“You’re not coming back, are you?”

These words from an 11-year-old Salvadoran girl still haunt Paula Beckman. 

The special education professor, along with university students, alumni and a former university lecturer relived their experiences abroad in El Salvador to about 100 attendants yesterday evening in the Benjamin Building.

“Why Care? Finding Inspiration in El Salvador,” an event sponsored by the Institute for the Study of Exceptional Children and Youth, explored going abroad through the lens of a service trip and making a meaningful impact on a community. 

The experience — hosted through International Partners, a nongovernmental organization based in Silver Spring that offers year-round service trips targeting high school and college students — is part of a university course, EDSP 488B: El Salvador’s Children: Risk, Poverty and Education, a two-week service-based study abroad trip in January.

Students of all disciplines with varying levels of proficiency in Spanish go on the annual trip to one or more of four villages: Cacahuatal, Hacienda Vieja, Palo Grande and Alegría. They go to gain a deeper understanding of Salvadoran culture and help improve social conditions in El Salvador through education and initiatives in water and health, said Beckman, who serves as International Partners’ vice president.

Beckman started organizing the trip after she befriended Wendy, then 11, in 2001 when she went on a service trip to the country, still struggling to repair itself a decade after a violent civil war tore it apart from the late ’70s to early ’90s. And when the trip ended, Beckman vowed to reconnect with Wendy one day. 

But when she returned a year later, she found out the young girl had died.

“She committed suicide,” Beckman said. “She swallowed rat poison because she didn’t think that she had any options.”

Salvadoran children, especially those who live in rural areas, often can’t attend school because of lack of supplies or money for the bus fare to get to school. The trip tries to tackle this, Beckman said.  

At least 97 university students have gone to El Salvador to donate books, build libraries and train teachers since the program began in 2009, Beckman said.

Melissa Robbins, a 2010 alumna who went on the first delegation to El Salvador, told a firsthand account of her interactions with Salvadoran sisters Elsi, then 13, and Paula, then 16.

Neither girl went to school on the first day back from break. Neither went the next day. Then Paula went on the third day while Elsi stayed home.

Robbins found Elsi at the community center instead of in a classroom. “When I asked why, Elsi said, ‘Oh, well, someone gave [Paula] notebooks,’” Robbins said. “And I said, ‘That’s why you can’t go to school?’”
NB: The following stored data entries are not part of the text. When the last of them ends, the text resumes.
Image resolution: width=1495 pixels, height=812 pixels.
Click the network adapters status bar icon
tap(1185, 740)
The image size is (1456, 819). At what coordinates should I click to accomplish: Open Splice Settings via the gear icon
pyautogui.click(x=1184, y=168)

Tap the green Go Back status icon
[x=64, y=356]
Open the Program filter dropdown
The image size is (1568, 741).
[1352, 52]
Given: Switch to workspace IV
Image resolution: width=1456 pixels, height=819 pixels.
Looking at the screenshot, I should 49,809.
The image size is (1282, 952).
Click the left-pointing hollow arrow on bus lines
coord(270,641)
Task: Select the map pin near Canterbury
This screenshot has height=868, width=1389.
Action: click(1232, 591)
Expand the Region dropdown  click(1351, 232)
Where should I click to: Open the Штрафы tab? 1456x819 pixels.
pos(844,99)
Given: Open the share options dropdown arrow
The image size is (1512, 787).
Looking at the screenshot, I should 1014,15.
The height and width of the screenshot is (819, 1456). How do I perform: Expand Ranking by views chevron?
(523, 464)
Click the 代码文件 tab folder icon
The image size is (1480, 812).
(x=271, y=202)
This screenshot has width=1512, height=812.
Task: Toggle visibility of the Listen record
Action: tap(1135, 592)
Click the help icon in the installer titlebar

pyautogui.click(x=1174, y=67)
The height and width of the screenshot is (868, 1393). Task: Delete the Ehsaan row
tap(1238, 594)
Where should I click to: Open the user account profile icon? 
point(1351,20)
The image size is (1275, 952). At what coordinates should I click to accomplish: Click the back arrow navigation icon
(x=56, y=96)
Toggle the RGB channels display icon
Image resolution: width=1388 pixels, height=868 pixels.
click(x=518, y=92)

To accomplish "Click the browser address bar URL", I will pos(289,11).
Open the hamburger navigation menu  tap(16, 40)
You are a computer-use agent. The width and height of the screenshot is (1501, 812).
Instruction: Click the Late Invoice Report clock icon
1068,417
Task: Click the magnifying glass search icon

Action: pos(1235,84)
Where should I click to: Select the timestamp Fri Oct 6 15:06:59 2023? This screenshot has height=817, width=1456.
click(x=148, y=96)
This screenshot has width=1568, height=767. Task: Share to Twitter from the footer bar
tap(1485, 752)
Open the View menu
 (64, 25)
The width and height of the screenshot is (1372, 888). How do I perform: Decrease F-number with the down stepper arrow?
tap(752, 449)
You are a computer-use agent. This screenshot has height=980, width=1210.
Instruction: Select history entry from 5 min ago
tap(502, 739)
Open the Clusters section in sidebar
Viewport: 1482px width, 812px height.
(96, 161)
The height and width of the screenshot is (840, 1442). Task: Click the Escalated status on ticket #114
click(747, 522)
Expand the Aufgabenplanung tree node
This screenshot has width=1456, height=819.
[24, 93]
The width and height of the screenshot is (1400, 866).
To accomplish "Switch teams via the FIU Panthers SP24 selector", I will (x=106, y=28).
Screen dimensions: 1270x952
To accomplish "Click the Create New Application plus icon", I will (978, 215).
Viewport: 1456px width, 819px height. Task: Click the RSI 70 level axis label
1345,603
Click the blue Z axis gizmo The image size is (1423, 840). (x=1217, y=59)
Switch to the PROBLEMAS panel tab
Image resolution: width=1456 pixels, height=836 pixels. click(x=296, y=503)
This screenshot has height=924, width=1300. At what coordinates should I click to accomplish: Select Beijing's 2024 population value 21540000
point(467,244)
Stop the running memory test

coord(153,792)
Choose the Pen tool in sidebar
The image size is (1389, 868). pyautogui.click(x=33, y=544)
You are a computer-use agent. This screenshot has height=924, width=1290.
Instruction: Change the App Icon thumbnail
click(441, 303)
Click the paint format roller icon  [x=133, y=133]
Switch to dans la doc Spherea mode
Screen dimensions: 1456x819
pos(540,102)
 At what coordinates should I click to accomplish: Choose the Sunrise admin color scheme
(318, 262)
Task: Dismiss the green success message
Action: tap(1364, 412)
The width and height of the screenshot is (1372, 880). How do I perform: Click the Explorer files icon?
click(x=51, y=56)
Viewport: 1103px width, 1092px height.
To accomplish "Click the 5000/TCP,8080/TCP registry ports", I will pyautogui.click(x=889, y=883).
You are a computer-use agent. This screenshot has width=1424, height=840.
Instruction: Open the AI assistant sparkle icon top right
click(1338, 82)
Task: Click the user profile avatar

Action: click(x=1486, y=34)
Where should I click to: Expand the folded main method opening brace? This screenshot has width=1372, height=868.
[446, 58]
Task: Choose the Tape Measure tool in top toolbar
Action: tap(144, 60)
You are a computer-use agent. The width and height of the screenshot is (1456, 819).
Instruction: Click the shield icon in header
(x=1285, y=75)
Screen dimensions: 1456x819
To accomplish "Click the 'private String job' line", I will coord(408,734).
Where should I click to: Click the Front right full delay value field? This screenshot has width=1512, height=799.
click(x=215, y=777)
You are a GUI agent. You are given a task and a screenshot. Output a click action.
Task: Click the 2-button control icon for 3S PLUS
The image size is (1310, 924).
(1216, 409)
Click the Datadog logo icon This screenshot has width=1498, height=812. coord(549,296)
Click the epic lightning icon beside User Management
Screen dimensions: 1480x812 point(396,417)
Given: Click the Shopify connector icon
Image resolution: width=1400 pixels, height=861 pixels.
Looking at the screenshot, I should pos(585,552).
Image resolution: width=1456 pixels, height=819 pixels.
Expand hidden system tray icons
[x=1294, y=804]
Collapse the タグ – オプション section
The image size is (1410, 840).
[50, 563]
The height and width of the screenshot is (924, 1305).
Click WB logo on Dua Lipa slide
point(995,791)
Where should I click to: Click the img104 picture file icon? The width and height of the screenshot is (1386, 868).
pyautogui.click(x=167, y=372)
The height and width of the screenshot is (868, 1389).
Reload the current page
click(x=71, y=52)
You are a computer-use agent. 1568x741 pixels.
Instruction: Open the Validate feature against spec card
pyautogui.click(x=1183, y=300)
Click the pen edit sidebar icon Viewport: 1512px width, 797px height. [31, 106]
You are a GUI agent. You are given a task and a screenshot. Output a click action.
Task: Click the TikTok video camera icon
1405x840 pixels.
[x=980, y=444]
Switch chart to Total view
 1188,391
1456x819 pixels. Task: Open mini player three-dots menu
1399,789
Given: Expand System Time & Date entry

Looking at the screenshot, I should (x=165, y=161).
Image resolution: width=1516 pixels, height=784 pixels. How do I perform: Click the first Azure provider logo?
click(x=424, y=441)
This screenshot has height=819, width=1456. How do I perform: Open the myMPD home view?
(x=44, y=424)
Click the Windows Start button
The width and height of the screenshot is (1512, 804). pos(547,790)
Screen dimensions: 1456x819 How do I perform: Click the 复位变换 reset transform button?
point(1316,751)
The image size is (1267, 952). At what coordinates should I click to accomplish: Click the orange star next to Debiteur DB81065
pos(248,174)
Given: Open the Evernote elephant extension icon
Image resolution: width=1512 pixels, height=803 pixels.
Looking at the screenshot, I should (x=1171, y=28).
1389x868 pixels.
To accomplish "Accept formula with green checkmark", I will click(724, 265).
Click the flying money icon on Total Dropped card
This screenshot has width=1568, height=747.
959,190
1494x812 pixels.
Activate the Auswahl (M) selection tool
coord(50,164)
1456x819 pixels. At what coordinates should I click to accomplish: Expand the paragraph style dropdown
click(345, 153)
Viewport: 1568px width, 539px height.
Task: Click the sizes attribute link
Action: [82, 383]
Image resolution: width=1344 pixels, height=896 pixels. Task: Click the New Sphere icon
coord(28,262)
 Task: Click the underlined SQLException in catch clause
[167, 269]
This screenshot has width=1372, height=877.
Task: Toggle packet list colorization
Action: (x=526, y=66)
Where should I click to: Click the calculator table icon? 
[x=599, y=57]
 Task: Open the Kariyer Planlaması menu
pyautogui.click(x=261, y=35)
Over the past five years, International Partners, this university’s volunteers and local students have built four community-oriented education centers, each equipped with about 1,200 books and at least two computers, to provide enrichment activities for children, Beckman said.

The trip makes an impact at home too.

Two million people of Salvadoran descent live in the U.S., and 1 in 3 Hispanic people in the Washington area are of Salvadoran descent, according to a Pew Research Center’s Hispanic Trends Project report. The Washington area also has the second-highest metro area population of Salvadoran residents in the U.S., behind Los Angeles. Montgomery and Prince George’s counties are among the top five in the U.S. with the highest population of Salvadorans.

This makes it challenging for both teachers and immigrant students in the area, Beckman said, especially when these students come from a country where secondary education is mostly optional and many don’t make it past fourth grade.

“Everybody thinks of [the racial achievement gap] as a language issue, and it’s not only a language issue; it’s what kind of background, in terms of school preparation, kids have had when they arrive,” she said.

Lizzie Hammett, a graduate student studying special education, said the experience reinforced her desire to sacrifice her time and focus on struggling children rather than herself.

“It really motivated me to see what I could do for the children of the world,” she said.

Diana Liddi, who went on the trip twice, said the limited time frame of two weeks was a gift because it encouraged her to put in more effort.

“It was from the faces of the kids,” she said. “I can’t not give my all to them.”

Several students in attendance who haven’t studied abroad, such as Daniel-praise Mowoh, were inspired by the speakers’ stories at the event.

“There are instances like [Wendy’s story] that make you know you want to live in a particular moment and not miss out on an opportunity to help people,” the junior physiology and neurobiology major said.

Amer Geries, a junior criminology and criminal justice major, said the event allowed him to see things in a new perspective.

“It opens your eyes to the society outside of which you’re living in because we’re so stuck on what we see every day,” Geries said. “Seeing these pictures on the board opens your eyes to what we’re missing … how we may take things for granted and how it makes you want to help.”

Beckman said the service trip has evolved from her original vision.

“When I first started, which was in 2009, was, ‘Let’s just get some books to some kids.’ That was really the basic thing,” she said. “And so it’s really because of the University of Maryland students that the whole thing took off.”

And while the speakers said they had mostly good experiences, some admitted there were some surprising ones.

“Have I ever had a chicken walk across my bed?” Robbins said. “Not before I went to El Salvador.”